GTIG raporuna göre, Çinli dildeki kimlik avı hizmetleri, Rusya merkezli rakiplerine kıyasla çok daha geniş bir hedef kitlesine yöneliyor. Rus gruplar genellikle büyük kuruluşları hedef alırken, Çinli gruplar fırsatçı bir yaklaşımla genel halkı hedef alıyor. İlginç bir şekilde, bu hizmetler tarafından taklit edilen kuruluşların neredeyse tamamı Çin dışındaki şirketler. En çok hedef alınan ülkeler arasında Japonya, ABD, Avustralya, Hong Kong ve Birleşik Arap Emirlikleri bulunuyor.

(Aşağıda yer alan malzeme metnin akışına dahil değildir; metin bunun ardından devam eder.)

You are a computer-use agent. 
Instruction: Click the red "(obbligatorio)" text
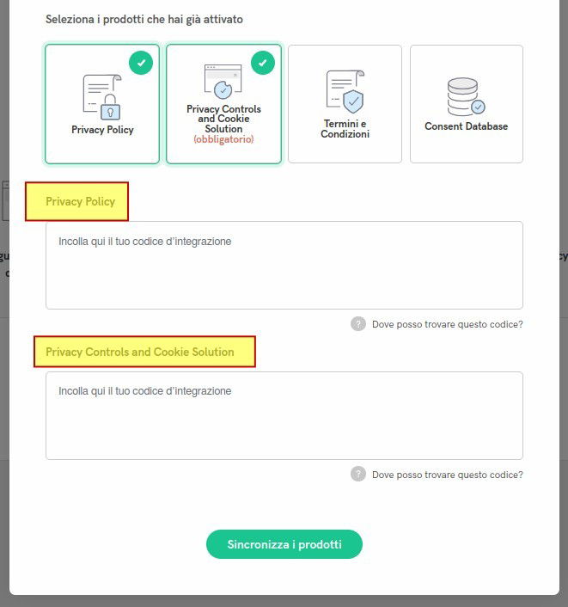223,139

Çinli operatörleri farklı kılan en önemli taktiklerden biri, geleneksel SMS yerine şifreli mesajlaşma protokollerini kullanmaları. RCS (Rich Communication Services) ve Apple iMessage gibi uçtan uca şifreli protokoller, kimlik avı bağlantılarının tespit edilmesini zorlaştırıyor. Ayrıca, okundu bilgisi, yüksek çözünürlüklü medya ve yazma göstergeleri gibi özellikler, sahte mesajların daha inandırıcı görünmesini sağlıyor. GTIG, gerçek zamanlı kimlik bilgisi ele geçirmeye yönelik bu geçişin altını çiziyor: Saldırganlar, canlı yönetim panelleri aracılığıyla kurbanlarla etkileşime geçerek tek kullanımlık şifreleri (OTP) anında yakalayabiliyor ve çok faktörlü kimlik doğrulamayı (MFA) aşabiliyor.

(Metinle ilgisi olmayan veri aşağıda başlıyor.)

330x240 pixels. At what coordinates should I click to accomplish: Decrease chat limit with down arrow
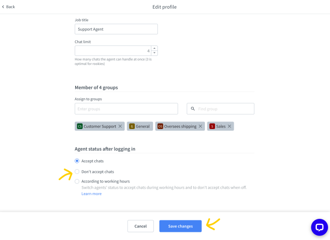pos(154,53)
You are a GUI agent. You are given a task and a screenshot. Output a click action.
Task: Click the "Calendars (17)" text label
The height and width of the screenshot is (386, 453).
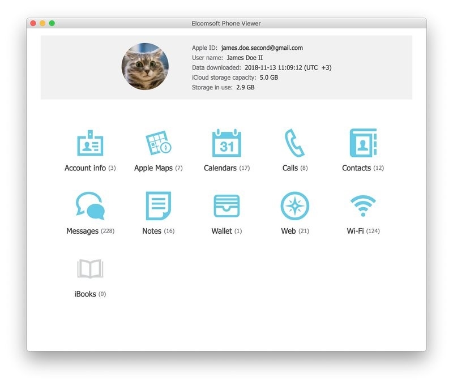coord(227,168)
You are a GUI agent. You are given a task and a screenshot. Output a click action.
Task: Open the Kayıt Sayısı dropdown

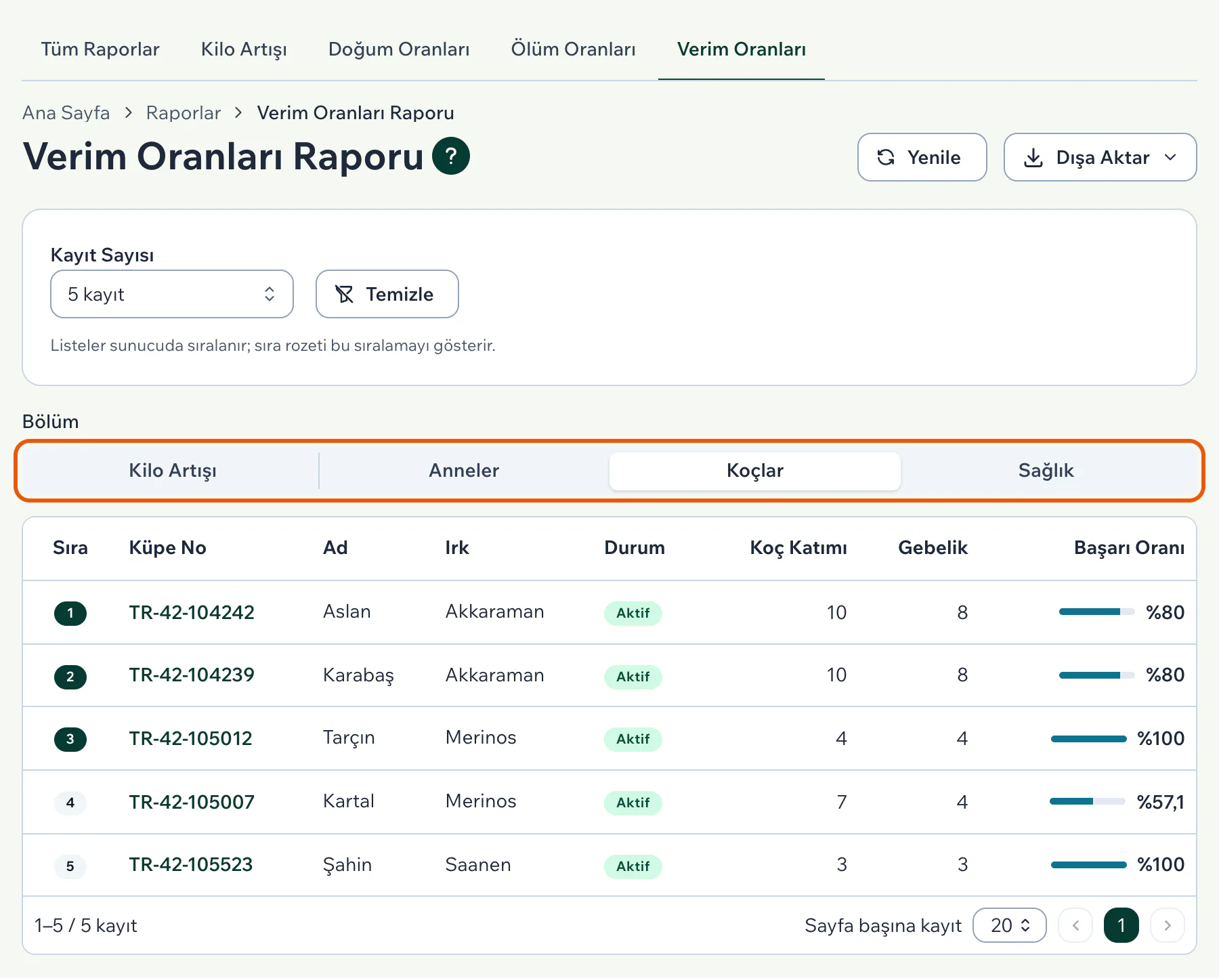[x=172, y=294]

Saldırganlar, ele geçirilen ödeme bilgilerini dijital cüzdan sağlama yoluyla paraya çeviriyor. Yakalanan kimlik bilgileri ve OTP'ler kullanılarak kurbanların kartları, saldırganların cihazlarındaki dijital cüzdanlara ekleniyor; böylece yüksek değerli işlemler, temassız ödemeler ve ATM para çekme işlemleri gerçekleştirilebiliyor. Bazı platformlar, hisse senedi manipülasyonu ve havale dolandırıcılığı için aracı kurum temalı şablonlar sunuyor. GTIG ayrıca, Darcula PhaaS platformu gibi yapay zeka destekli sayfa oluşturucuların kullanımının arttığını belirtiyor. Bu araçlar, meşru web sitelerinin HTML, CSS, JavaScript ve görsel öğelerini kopyalayarak her seferinde benzersiz kimlik avı sayfaları oluşturuyor; böylece geleneksel imza tabanlı tespit yöntemleri etkisiz hale geliyor.